● **Goal of the exercise**: Scan the listing below and copy every line holding "computer".

[[ Record excerpts, beginning ]]

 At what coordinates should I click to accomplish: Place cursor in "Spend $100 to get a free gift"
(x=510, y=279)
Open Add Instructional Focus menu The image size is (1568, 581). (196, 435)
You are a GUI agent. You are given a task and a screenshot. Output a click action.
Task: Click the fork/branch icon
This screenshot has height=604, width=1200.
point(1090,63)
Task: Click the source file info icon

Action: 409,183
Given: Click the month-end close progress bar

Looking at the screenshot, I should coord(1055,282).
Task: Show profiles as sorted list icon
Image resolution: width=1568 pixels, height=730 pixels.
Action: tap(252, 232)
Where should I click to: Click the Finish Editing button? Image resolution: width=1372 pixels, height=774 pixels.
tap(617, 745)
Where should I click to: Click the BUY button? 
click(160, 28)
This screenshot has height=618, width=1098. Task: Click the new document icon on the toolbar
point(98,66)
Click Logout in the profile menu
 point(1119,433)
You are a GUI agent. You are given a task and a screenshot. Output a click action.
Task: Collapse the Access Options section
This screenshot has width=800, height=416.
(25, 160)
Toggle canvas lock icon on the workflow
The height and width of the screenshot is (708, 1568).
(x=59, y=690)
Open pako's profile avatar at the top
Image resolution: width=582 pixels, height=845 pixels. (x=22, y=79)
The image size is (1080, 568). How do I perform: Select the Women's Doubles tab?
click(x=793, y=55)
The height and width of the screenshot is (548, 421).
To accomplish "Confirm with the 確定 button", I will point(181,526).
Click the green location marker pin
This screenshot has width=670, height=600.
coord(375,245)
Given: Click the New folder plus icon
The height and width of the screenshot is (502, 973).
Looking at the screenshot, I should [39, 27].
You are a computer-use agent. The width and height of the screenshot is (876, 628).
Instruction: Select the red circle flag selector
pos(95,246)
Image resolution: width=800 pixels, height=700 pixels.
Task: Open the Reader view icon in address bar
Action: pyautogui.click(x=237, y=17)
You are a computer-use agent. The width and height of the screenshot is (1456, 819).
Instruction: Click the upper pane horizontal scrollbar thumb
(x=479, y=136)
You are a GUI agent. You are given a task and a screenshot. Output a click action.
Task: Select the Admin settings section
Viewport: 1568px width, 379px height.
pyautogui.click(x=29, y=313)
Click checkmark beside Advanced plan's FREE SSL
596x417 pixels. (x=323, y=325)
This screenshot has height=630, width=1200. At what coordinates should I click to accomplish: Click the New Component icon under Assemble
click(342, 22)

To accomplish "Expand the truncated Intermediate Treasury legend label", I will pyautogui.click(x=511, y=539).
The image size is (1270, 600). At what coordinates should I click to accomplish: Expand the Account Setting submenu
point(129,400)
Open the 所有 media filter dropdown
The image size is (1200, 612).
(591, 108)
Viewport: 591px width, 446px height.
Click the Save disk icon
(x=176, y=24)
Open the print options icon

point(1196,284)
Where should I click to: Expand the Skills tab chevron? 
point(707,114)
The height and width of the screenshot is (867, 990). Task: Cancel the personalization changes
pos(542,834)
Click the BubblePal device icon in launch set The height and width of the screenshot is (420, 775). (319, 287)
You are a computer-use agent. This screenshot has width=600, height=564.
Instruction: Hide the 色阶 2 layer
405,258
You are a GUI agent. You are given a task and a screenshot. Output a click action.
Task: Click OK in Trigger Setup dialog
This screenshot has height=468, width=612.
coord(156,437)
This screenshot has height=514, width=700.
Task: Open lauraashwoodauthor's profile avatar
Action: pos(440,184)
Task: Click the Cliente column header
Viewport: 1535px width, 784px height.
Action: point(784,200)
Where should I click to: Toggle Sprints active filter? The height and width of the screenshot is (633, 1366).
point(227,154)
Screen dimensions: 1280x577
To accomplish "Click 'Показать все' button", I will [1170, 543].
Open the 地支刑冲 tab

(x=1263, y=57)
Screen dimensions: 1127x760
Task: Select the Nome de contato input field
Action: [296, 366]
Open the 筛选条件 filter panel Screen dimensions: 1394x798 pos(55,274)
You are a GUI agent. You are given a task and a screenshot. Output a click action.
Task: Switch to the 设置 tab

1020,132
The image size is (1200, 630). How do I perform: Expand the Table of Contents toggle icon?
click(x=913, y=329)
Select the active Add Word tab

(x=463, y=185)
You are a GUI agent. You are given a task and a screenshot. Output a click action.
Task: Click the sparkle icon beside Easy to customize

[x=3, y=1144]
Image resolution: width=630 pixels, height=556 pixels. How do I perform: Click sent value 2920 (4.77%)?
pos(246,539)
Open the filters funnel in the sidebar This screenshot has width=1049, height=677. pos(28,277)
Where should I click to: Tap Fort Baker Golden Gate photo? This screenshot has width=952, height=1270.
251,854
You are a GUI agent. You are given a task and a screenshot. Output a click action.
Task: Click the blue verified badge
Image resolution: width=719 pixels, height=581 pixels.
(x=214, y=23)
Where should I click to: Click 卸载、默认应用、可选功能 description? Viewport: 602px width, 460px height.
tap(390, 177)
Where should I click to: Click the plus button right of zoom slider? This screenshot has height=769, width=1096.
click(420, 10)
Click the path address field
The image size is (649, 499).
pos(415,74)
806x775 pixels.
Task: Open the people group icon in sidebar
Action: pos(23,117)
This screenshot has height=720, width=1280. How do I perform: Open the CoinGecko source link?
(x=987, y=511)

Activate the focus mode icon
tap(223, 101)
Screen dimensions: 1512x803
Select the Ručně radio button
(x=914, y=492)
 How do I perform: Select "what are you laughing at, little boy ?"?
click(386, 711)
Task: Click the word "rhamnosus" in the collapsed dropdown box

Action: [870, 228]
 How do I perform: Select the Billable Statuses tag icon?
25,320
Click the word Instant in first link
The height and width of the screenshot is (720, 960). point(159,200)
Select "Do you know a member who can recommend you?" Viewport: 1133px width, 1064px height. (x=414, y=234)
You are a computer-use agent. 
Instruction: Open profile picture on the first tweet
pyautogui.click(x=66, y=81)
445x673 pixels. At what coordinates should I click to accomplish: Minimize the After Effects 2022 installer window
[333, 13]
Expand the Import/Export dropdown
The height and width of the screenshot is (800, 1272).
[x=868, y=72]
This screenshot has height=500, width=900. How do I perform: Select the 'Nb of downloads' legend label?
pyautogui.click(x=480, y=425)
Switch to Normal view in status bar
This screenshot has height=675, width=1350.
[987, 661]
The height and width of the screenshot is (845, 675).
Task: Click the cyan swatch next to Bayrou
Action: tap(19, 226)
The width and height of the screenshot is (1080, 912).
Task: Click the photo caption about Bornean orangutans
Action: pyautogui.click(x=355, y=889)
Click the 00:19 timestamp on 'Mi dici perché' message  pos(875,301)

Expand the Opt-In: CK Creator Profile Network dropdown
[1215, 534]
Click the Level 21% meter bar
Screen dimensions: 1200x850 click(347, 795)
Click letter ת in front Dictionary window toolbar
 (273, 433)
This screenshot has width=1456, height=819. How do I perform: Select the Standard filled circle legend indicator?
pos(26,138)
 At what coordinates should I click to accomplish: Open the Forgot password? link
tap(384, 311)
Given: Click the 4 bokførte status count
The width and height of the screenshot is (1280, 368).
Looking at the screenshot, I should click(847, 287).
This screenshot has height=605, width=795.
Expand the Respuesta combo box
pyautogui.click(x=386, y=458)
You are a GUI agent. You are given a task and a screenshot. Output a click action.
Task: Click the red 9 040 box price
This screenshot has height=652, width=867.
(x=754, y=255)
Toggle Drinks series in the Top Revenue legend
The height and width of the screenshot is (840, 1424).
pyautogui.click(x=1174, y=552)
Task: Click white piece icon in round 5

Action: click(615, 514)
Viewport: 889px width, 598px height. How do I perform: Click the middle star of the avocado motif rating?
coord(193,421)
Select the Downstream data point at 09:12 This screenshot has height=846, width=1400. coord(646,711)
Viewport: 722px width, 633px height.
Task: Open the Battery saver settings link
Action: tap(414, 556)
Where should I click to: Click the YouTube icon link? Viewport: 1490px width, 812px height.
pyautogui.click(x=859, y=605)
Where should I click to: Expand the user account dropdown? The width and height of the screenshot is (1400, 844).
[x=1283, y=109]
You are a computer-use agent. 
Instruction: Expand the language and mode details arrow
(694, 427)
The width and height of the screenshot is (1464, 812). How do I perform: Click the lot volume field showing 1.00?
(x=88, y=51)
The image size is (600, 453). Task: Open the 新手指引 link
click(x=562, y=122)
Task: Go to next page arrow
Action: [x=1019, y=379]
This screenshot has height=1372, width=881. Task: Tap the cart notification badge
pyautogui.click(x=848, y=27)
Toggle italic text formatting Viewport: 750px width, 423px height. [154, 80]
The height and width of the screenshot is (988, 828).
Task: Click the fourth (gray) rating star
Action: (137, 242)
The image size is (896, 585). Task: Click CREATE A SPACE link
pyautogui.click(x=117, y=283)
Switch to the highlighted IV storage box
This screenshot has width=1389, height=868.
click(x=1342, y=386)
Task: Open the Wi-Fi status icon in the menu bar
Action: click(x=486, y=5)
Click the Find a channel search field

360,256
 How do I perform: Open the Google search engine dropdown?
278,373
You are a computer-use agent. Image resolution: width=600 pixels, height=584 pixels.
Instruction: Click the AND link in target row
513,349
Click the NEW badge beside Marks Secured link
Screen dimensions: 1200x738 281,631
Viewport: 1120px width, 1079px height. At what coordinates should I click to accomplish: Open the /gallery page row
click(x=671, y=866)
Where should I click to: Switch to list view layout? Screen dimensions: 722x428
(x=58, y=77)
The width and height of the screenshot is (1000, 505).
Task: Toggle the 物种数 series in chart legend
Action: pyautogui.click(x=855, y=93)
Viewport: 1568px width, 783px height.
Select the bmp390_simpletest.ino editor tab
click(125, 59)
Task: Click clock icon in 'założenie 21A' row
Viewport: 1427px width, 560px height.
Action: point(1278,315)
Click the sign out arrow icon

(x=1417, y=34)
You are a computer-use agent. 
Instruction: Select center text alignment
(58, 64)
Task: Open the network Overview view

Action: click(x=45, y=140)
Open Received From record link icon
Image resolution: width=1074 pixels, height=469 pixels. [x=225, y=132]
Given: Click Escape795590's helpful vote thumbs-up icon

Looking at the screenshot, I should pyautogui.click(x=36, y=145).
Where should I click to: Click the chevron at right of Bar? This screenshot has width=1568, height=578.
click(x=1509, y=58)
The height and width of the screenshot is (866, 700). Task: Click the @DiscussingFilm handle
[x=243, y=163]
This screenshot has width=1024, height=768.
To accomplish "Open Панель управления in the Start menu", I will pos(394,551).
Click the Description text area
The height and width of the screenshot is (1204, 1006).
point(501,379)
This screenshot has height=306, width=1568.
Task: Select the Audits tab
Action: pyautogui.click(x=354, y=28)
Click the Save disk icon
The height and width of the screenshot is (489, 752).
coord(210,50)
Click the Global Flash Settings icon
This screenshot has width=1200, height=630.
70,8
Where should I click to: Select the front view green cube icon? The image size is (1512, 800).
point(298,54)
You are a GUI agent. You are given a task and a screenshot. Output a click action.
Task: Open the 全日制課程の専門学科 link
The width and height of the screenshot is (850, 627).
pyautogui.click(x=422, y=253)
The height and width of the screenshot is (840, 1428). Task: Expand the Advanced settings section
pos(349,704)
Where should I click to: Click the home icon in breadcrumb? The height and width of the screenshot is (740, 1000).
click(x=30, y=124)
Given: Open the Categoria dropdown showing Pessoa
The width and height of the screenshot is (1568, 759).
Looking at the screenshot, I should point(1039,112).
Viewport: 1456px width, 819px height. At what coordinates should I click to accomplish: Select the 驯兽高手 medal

[[ Record excerpts, end ]]

● **Solution**:
You are a computer-use agent. The width and height of the screenshot is (876, 628).
You are a computer-use agent. The width and height of the screenshot is (1456, 819).
You are a computer-use agent. This screenshot has width=600, height=564.
You are a computer-use agent. 
You are a computer-use agent. 
You are a computer-use agent. Image resolution: width=600 pixels, height=584 pixels.
You are a computer-use agent. 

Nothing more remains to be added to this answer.